Visually, if you look at a map of the level curves of f in the x,y plane, you can see that the direction of zero increase (to first order), is tangent to the level curve, i.e. the direction in which the function remains constant to 1st order. hence to obtain zero as the rate of increase in that direction, you must dot with a vector perpendicular to the level curve, hence the gradient points either towards the greatest or least rate of increase. Since one obtains a positive result from dotting a vector with itself, it must be perpendicular to the level curve and point towards the direction in which the increase is (most) positive, as Delta2 says.
The thing that is confusing to me is the fact that I tend to think of the gradient as defined by the coordinates (∂f/∂x, ∂f,∂y), as you emphasized in your original post. These coordinates actually have no intrinsic meaning at all. It is just a fact that if we want to know a vector, it suffices to know its projections onto any two independent axes. To understand the gradient, we need to use its definition as giving a linear approximation, as Delta2 focused on. This makes sense as soon as one has a good notion of length in the space, even before choosing coordinates.
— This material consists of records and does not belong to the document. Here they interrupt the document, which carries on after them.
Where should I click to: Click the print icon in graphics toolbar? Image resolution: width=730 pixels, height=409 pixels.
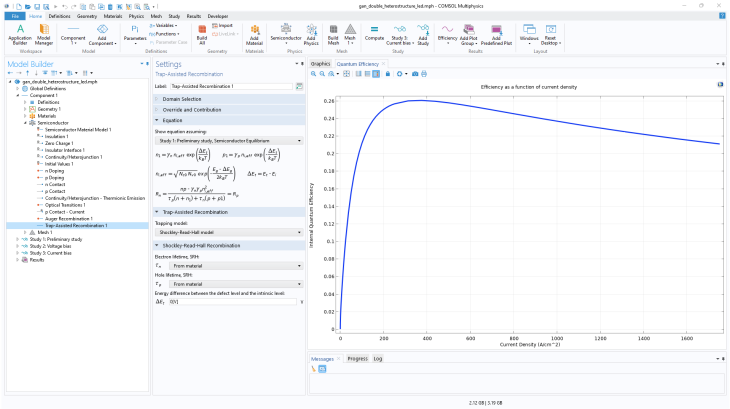click(x=425, y=74)
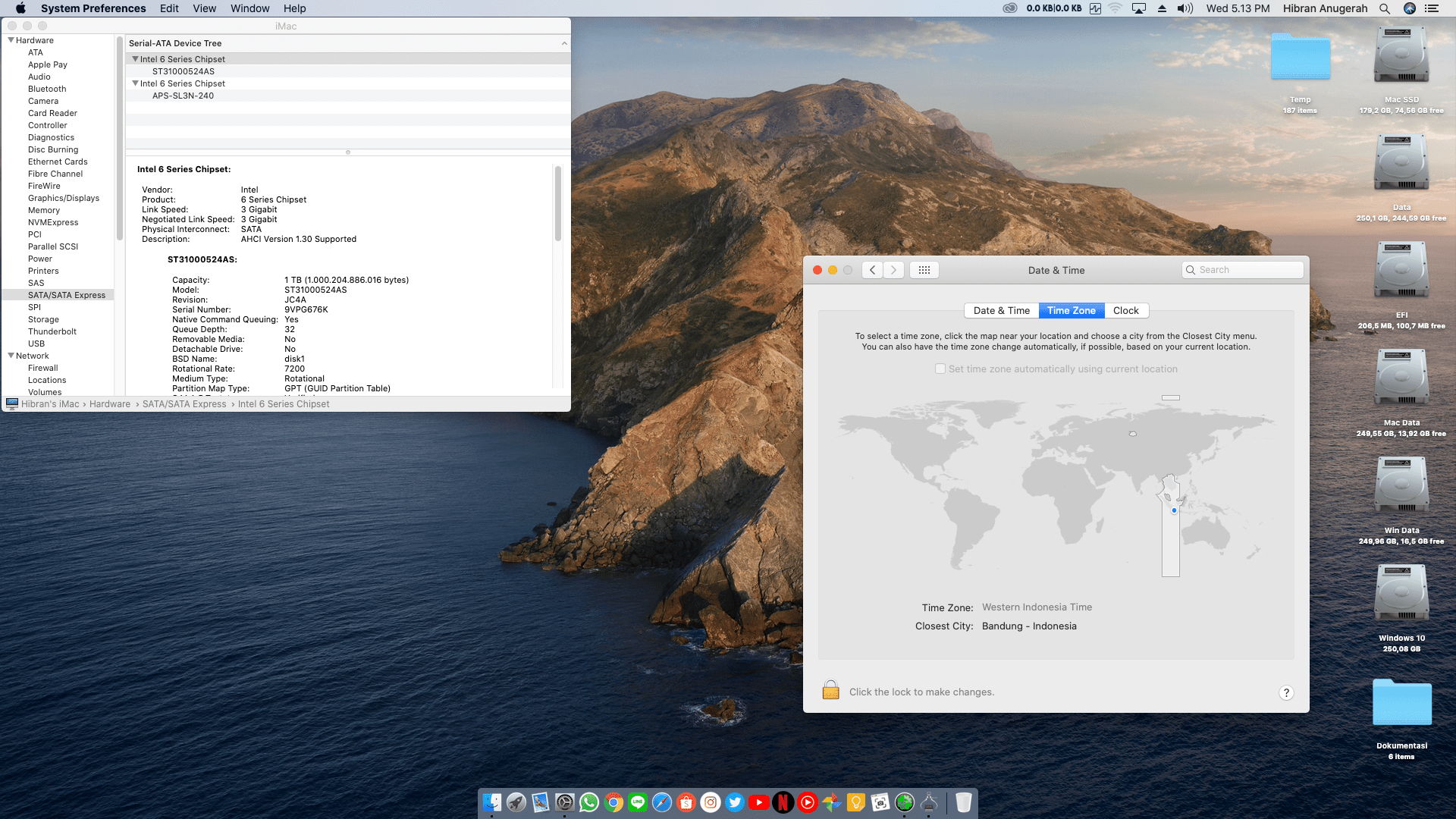Image resolution: width=1456 pixels, height=819 pixels.
Task: Switch to the Clock tab
Action: tap(1125, 310)
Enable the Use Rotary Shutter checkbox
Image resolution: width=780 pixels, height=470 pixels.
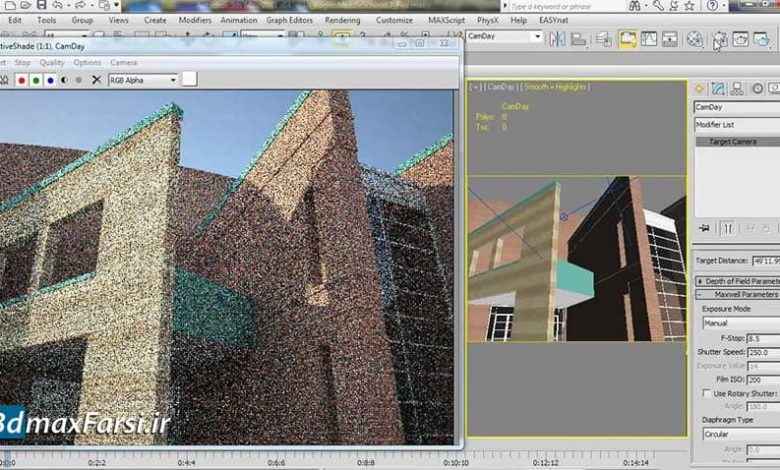coord(708,394)
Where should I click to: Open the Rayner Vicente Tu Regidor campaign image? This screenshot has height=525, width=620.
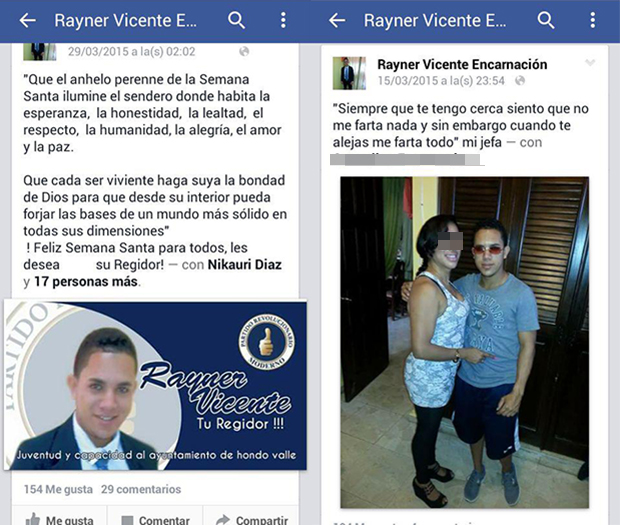tap(155, 385)
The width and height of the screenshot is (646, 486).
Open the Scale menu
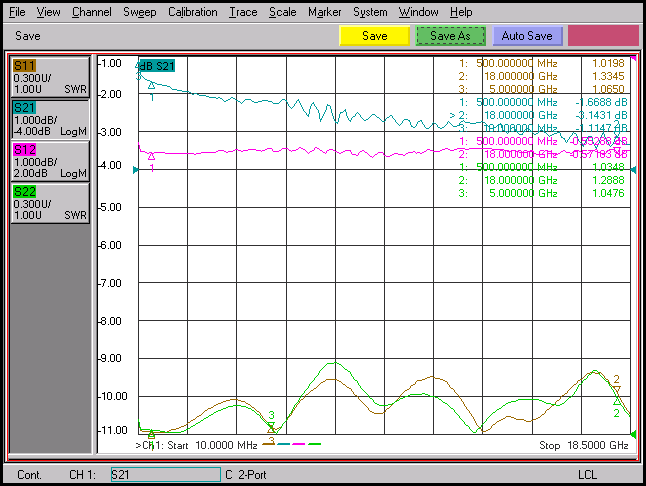pyautogui.click(x=283, y=12)
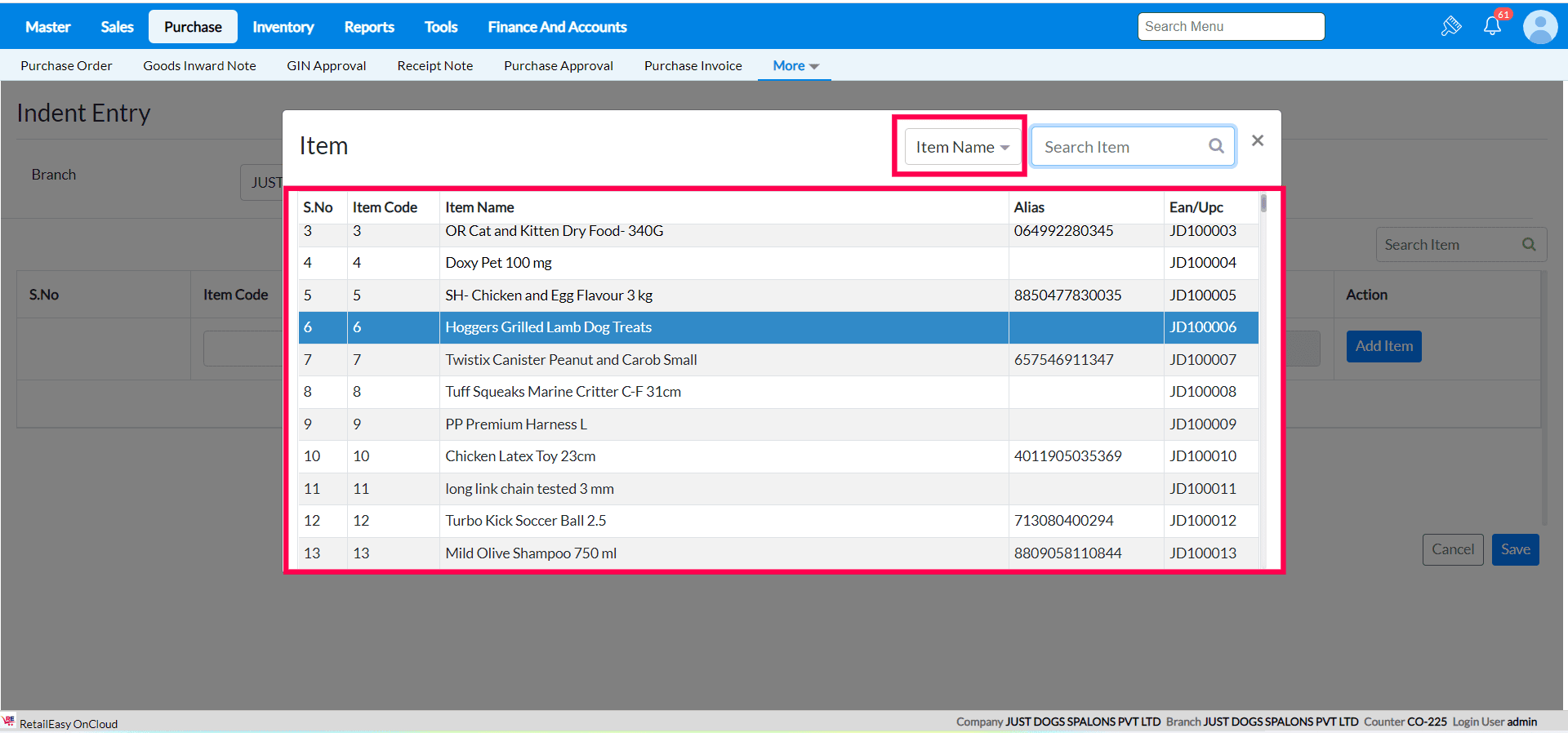
Task: Go to Purchase Invoice tab
Action: click(693, 66)
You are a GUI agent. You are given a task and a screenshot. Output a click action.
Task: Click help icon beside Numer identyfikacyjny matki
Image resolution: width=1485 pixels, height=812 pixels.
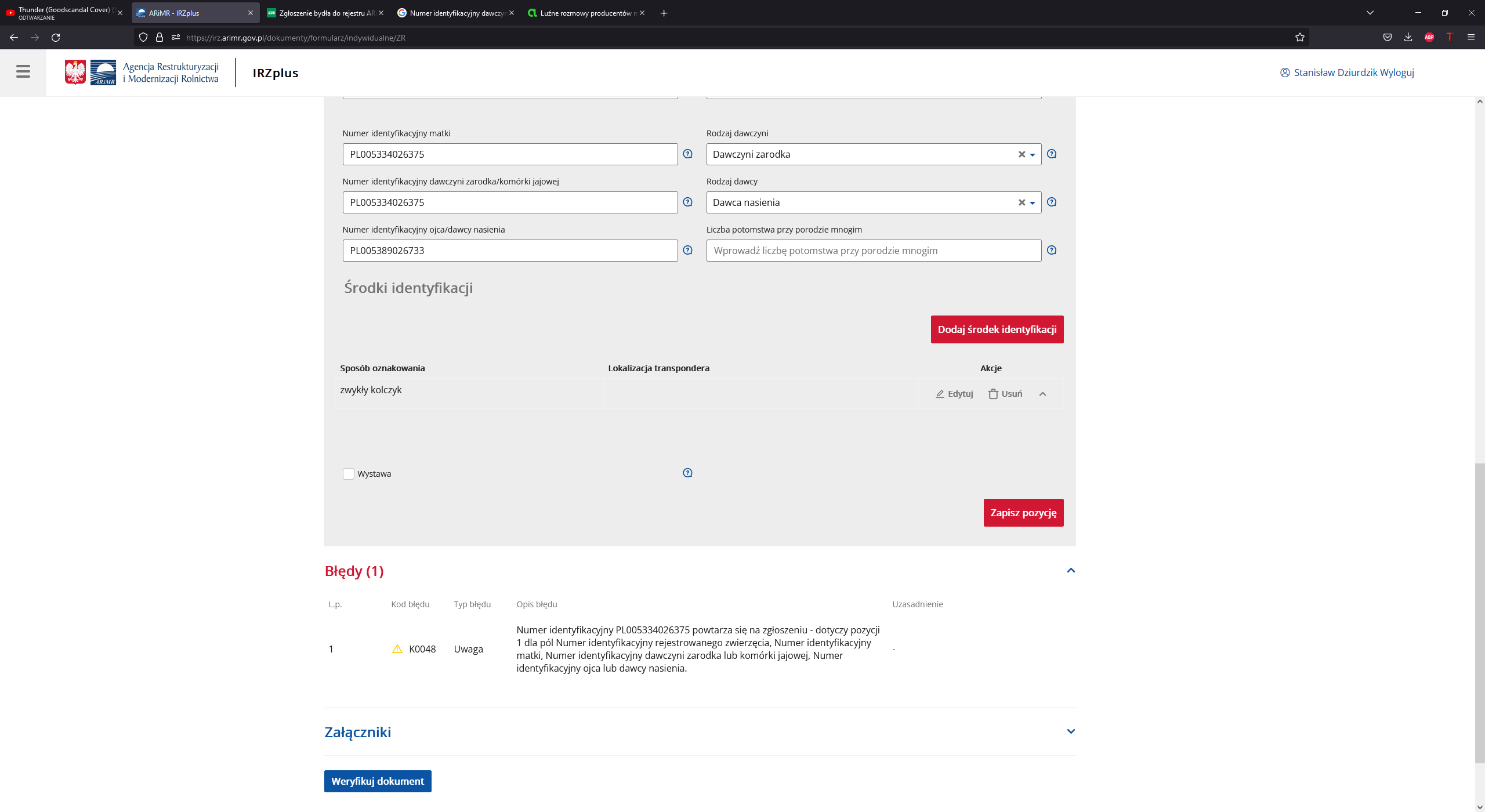pyautogui.click(x=687, y=154)
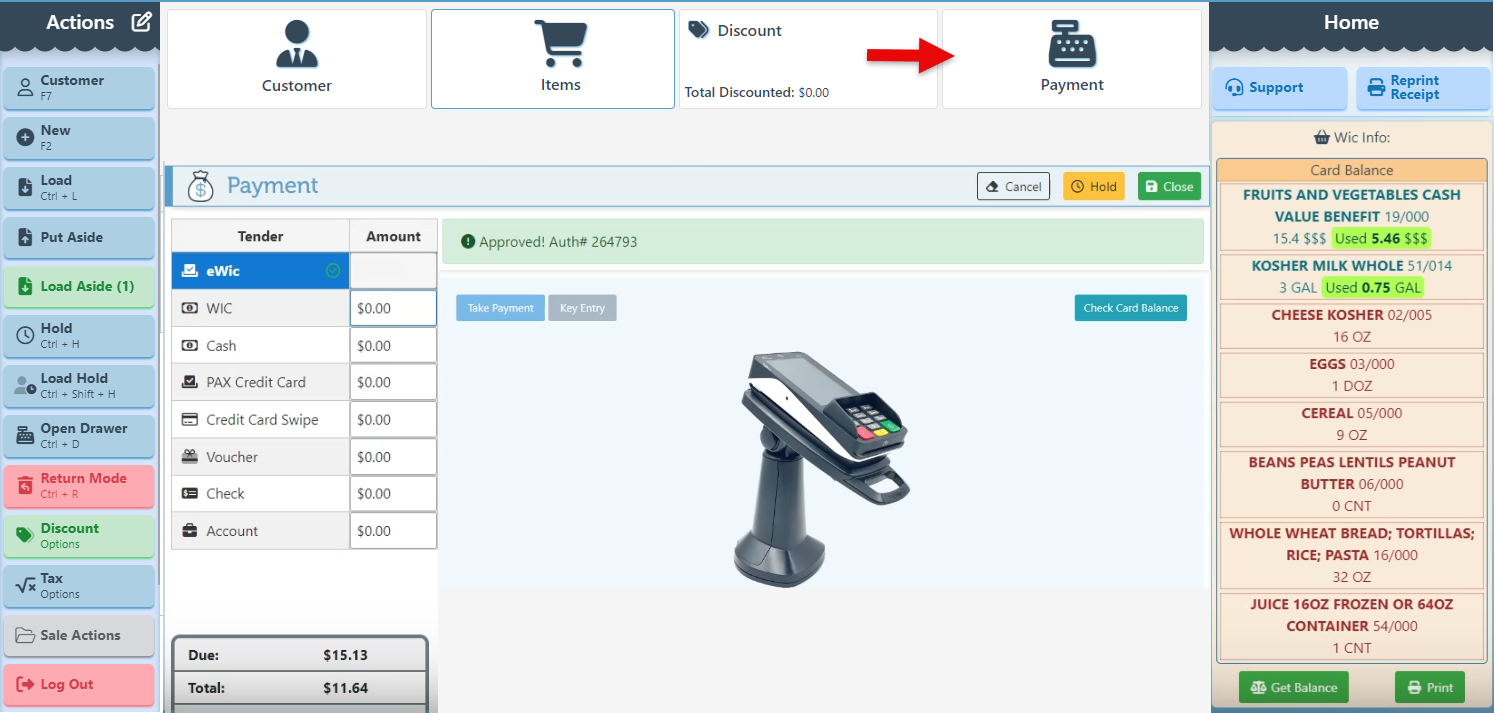Click the Discount tag tile
Screen dimensions: 1495x713
[808, 59]
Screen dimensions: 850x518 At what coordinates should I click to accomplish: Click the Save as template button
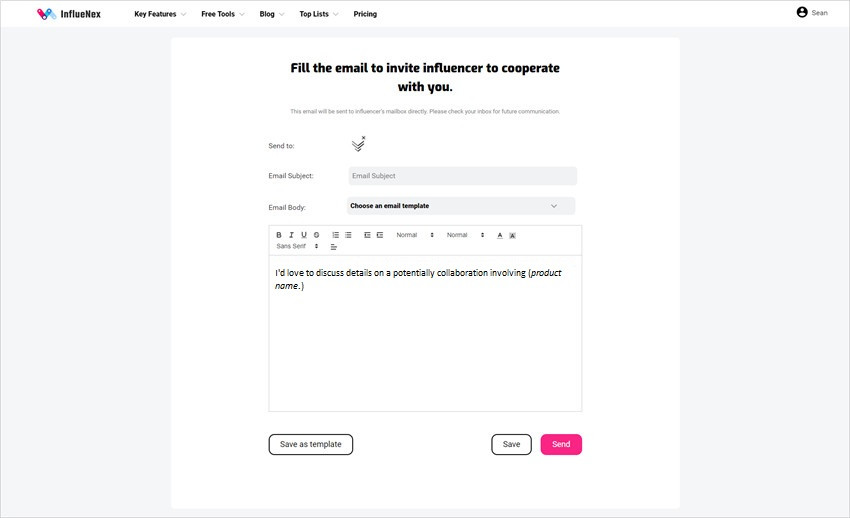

Then one introduces coordinates simply to make computations.
as another argument that partials don't necessarily tell you that much about the rate of change of the function, recall that both partials can exist even for a function that does not even have a gradient! i.e. the gradient is a vector that has the approximation property alluded to by Delta_2. So even if the partials exist, the vector they define may not have that property.
i.e. the graph of a function f(x,y) of 2 variables is a surface in 3-space. given a point on that surface, and a direction in the x,y plane, we say the directional derivative exists in that direction iff the curve we get by cutting the surface along that direction is a smooth curve with a tangent line. But even if this is true in all directions, there is no guarantee that all these tangent lines lie in the same plane. if not, there is no tangent plane, and no gradient. if there is, the gradient of f is obtained by projecting the gradient of the function f(x,y)-z, which is perpendicular to the graph of f, into the x,y plane.